Deve-se porém entender o exato significado da expressão “prequestionamento explícito” como referente a hipóteses em que tenha havido pronunciamento efetivo sobre a questão federal emergente da lei federal que se pretende tenha sido violada.
A falta de prequestionamento é condição suficiente para obstar o processamento do Recurso Especial e exigência indispensável para o seu cabimento. Insatisfeito, este não supera o âmbito de sua admissibilidade, atraindo a incidência das Súmulas 282 do STF ou 211 do STJ.
Ademais, os  arts. 591 do CC e 4º do Decreto 22.626⁄33, e as questões da reformatio in pejus e julgamento extra petita em relação à incidência da Tabele Price, de fato, não foram objeto de expresso prequestionamento pelo Tribunal de origem, apesar da interposição de embargos de declaração, o que importa na incidência do óbice da Súmula 211⁄STJ.
Saliente-se, outrossim, que a ausência de prequestionamento dos dispositivos legais indicados pelo agravante não leva ao imediato provimento do recurso especial por ofensa ao art. 535 do CPC, quando o Tribunal de origem fundamenta a decisão suficientemente para decidir de forma integral a controvérsia, como ocorreu na hipótese dos autos.
 
3. Do art. 6º da LINDB
Conforme consignado na decisão agravada, a matéria específica contida no art. 6º da Lei de Introdução às Normas do Direito Brasileiro, relativa à preservação do ato jurídico perfeito e direito adquirido, tem índole nitidamente constitucional, razão pela qual é inviável sua apreciação em recurso especial.
Nesse sentido: REsp 976.587⁄SP, 4ª Turma, Rel. Min. Fernando Gonçalves, DJ: 30⁄11⁄2009 e AgRg no Ag 1.088.224⁄RJ, 3ª Turma, Rel. Min. Sidnei Beneti, DJ: 06⁄05⁄2009.
 
4. Do reexame de fatos, provas e cláusulas contratuais
Permanece, ainda, a incidência das Súmulas 5 e 7 do STJ à espécie. Isso porquanto alterar as conclusões adotadas pelo Tribunal de origem no que se refere i) à abusividade das cláusulas referentes ao sistema de amortização; ii) aos índices estabelecidos para correção monetária, à legalidade da aplicação do Coeficiente de Equalização de Taxas - CET; iii) a obrigação da primeira agravante em repetir o indébito; além da iv) aferição se há capitalização de juros com a utilização da Tabela Price  demandaria desta Corte, inevitavelmente, a incursão no conteúdo fático-probatório dos autos.

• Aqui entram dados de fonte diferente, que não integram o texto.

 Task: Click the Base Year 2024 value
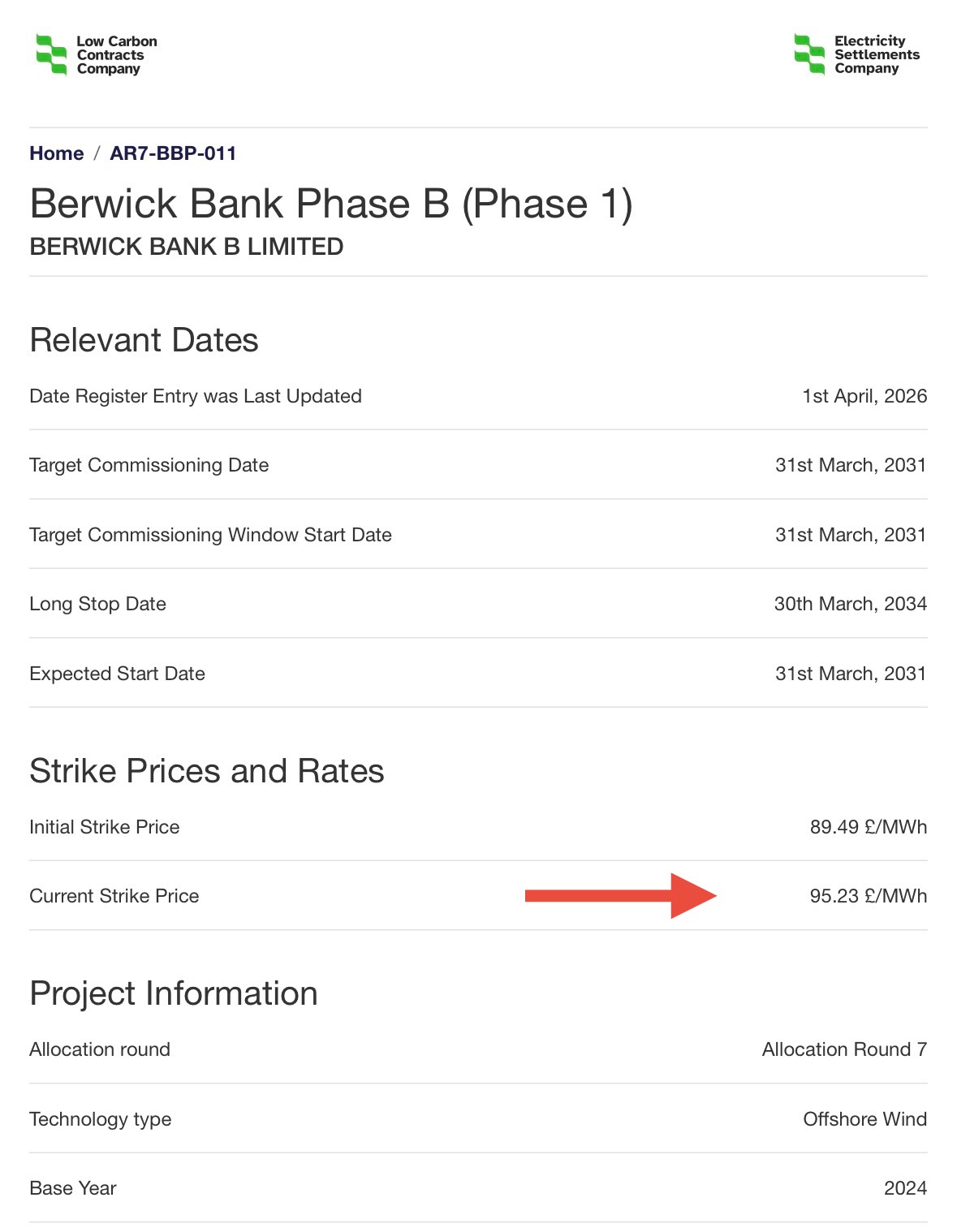[905, 1188]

Frise-se que o STJ apenas toma os fatos conforme delineados pelo Tribunal de origem, de maneira que incursão nesta seara implicaria ofensa aos referidos óbices sumulares.
 
5. Da divergência jurisprudencial
Quanto ao dissídio jurisprudencial, verifica-se que entre os acórdãos trazidos à colação, não há o necessário cotejo analítico nem a comprovação da similitude fática, elementos indispensáveis à demonstração da divergência. Assim, a análise da existência do dissídio é inviável, porque foram descumpridos os arts. 541, parágrafo único, do CPC e 255, §§ 1º e 2º, do RISTJ.

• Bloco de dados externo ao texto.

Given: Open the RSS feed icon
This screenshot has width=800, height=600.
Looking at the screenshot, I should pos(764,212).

Além disso, a ausência de prequestionamento do tema que se supõe divergente, qual seja, os arts. 591 do CC e 4º do Decreto 22.626⁄33, impede o conhecimento da insurgência veiculada pela alínea "c" do art. 105, III, da Constituição da República.
 
Pela análise das razões recursais apresentadas, verifica-se que a agravante não trouxe qualquer argumento novo capaz de ilidir os fundamentos da decisão agravada.
Desse modo, não merece reforma a decisão agravada, mantendo-se incólume, ainda, o óbice relativo à incidência da Súmula 83⁄STJ, em virtude da ausência de impugnação expressa nas razões do presente recurso.
 
Forte nessas razões, NEGO PROVIMENTO ao agravo no agravo em recurso especial.